Given a m-by-n (0,1)-matrix, of all its submatrices of all 1’s which is the largest? By largest we mean that the submatrix has the most elements.
The input contains multiple test cases. Each test case begins with mand n (1 ≤ m, n ≤ 2000) on line. Then come the elements of a (0,1)-matrix in row-major order on m lines each with n numbers. The input ends once EOF is met.
For each test case, output one line containing the number of elements of the largest submatrix of all 1’s. If the given matrix is of all 0’s, output 0.

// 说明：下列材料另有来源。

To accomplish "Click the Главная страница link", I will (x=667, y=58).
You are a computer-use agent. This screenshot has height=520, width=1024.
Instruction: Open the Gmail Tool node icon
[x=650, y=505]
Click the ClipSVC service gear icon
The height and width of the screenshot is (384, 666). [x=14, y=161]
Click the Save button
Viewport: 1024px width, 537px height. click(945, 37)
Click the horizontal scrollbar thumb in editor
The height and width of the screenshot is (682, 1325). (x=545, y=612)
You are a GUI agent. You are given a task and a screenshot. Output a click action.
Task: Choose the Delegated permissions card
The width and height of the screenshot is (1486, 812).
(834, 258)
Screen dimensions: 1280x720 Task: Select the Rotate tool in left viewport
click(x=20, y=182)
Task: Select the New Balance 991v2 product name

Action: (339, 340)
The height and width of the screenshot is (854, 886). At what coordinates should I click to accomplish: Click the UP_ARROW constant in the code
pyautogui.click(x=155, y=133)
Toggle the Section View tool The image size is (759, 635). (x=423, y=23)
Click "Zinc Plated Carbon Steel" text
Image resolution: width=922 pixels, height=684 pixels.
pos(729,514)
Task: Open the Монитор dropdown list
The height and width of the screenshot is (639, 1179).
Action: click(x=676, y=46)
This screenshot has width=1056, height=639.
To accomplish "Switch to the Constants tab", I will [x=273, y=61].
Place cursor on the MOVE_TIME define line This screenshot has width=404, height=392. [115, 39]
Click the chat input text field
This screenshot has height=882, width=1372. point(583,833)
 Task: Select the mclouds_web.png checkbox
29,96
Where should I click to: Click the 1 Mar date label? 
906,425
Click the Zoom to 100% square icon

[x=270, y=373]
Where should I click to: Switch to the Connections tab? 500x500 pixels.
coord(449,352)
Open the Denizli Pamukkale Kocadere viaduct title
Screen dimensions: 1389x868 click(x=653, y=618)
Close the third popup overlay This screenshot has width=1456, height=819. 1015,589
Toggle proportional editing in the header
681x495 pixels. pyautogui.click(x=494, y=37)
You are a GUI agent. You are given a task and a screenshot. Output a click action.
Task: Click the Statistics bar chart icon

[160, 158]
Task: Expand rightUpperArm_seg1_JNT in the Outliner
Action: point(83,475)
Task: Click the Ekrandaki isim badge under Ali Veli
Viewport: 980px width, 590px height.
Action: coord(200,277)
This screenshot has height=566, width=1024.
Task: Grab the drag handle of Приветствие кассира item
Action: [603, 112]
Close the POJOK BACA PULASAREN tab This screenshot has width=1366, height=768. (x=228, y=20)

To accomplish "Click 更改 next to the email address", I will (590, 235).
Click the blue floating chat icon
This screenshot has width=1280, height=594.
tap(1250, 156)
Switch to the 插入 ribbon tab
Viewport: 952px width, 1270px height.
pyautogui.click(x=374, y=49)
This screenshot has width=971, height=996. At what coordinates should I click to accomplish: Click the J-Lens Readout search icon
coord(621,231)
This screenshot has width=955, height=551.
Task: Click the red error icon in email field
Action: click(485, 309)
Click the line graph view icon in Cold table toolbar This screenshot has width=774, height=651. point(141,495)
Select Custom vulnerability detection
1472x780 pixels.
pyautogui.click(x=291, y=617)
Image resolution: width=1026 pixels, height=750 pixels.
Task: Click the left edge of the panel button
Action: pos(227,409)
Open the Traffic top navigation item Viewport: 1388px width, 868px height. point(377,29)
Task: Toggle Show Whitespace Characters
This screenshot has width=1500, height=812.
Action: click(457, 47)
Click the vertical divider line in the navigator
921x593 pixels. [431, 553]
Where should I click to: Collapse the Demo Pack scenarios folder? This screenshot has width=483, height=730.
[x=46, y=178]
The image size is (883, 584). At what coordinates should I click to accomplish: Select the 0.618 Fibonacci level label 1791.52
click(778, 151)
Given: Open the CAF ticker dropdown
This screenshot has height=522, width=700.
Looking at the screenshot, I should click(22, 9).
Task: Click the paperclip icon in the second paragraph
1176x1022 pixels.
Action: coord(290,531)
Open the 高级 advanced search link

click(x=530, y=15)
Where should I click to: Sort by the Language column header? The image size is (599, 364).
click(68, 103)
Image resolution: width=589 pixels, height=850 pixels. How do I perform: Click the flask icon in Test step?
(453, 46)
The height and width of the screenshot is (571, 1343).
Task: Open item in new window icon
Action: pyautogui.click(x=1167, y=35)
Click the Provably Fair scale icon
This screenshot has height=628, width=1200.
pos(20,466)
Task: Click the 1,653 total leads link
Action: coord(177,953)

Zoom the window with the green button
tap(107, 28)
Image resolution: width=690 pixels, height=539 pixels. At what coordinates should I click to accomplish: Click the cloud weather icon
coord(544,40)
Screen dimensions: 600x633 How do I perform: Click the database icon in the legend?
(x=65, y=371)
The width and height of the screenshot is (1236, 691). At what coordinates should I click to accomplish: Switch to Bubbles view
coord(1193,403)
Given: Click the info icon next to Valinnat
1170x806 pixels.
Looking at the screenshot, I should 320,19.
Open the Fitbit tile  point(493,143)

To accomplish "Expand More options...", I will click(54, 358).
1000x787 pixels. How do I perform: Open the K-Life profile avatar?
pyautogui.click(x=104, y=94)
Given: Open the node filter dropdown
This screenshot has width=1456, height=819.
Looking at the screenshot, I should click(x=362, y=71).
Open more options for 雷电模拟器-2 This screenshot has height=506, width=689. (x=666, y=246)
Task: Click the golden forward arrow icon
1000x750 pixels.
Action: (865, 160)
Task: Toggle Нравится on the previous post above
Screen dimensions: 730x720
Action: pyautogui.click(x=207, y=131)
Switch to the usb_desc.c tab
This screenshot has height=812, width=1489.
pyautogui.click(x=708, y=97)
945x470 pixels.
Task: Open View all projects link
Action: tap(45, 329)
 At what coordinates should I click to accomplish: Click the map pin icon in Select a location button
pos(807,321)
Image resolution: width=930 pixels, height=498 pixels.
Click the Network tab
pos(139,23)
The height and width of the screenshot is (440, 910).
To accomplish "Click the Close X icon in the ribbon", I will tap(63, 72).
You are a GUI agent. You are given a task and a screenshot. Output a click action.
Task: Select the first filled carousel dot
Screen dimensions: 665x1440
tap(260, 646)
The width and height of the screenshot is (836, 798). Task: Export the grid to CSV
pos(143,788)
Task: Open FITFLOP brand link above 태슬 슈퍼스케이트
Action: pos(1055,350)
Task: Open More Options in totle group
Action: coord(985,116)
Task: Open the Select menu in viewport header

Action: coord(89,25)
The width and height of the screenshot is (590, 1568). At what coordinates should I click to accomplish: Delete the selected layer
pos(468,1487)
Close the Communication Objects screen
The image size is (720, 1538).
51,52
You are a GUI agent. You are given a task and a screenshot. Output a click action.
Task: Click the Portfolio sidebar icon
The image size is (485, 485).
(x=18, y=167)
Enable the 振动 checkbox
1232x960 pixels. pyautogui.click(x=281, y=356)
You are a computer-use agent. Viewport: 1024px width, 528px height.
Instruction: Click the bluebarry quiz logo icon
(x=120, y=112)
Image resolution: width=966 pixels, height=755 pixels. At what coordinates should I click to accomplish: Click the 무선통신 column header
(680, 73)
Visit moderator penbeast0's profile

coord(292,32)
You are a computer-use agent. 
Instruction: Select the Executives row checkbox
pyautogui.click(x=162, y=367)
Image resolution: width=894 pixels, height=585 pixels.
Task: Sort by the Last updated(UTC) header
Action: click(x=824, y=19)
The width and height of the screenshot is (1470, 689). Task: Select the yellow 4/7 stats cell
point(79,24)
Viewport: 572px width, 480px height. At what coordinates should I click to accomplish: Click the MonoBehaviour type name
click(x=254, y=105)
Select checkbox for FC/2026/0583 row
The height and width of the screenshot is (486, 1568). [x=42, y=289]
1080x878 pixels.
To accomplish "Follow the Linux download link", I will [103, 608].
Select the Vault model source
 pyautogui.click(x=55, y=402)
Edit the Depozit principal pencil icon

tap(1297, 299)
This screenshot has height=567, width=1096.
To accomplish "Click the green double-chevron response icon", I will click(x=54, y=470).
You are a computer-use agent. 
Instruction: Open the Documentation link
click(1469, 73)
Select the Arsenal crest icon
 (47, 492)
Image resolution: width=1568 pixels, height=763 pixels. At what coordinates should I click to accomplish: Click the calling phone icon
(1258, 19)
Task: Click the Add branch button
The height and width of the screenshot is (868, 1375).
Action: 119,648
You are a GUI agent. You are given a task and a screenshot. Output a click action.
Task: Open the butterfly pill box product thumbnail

2 2 0 0 0 0 4 4 0 0 0 0 0 1 1 0 0 1 1 0 0 0 0 0Sample Output
0
4
如果對每個值都水平豎直方向找的話肯定會超時的
所以可以想到 把1改成它的高度 這樣光水平方向找就可以了
0 0 0 0 0 1 1 0 0 1 1 0 0 0 0 0改成
0 0 0 0
0 1 1 0
0 2 2 0
0 0 0 0
接下來又和
poj2796 feel good 單調棧 前後延伸
很像了 這次是隻要左右兩邊>=它就可以延伸
只不過這次只需要區間長度 所以可以讓對應的j座標入棧
構造單增棧 最後一列置爲-1保證元素全彈出
如果棧空 說明他是目前最小的 之前的都比他大 所以寬度就等於j
否則寬度爲j-s.top()-1 s.top()是前面比他小的元素的座標 因爲座標從0開始所以減1
#include <iostream>
#include<stack>
#include<cstdio>
#include<cstring>
using namespace std;
const int maxn=2010;
int a[maxn][maxn];
int b[maxn][maxn];
int main()
{
int n,m;
while(scanf("%d%d",&n,&m)!=-1)
{
memset(b,0,sizeof(b));
for(int i=0;i<n;i++)
{
for(int j=0;j<m;j++)
scanf("%d",&a[i][j]);
}
for(int i=0;i<n;i++) //另一個矩陣
{
for(int j=0;j<m;j++)
{
if(a[i][j]==0)b[i][j]=0;
else
{
if(i==0)b[i][j]=a[i][j];
else b[i][j]=a[i][j]+b[i-1][j];
}
}
}
int j;
for(int i=0;i<n;i++)
b[i][m]=-1;
int mmax=-999;
for(int i=0;i<n;i++)
{
stack<int>s;
for(int j=0;j<=m;j++)
{
if(s.empty()||b[i][j]>b[i][s.top()])
{
s.push(j);
}
else
{
int tmp=s.top();
s.pop();
int w;
if(s.empty())
{
w=j;
}
else w=j-s.top()-1;
int ans=b[i][tmp]*w;
mmax=max(ans,mmax);
j--; //元素成功入棧時纔去下一個j
}
}
}
printf("%d\n",mmax);
}
return 0;
}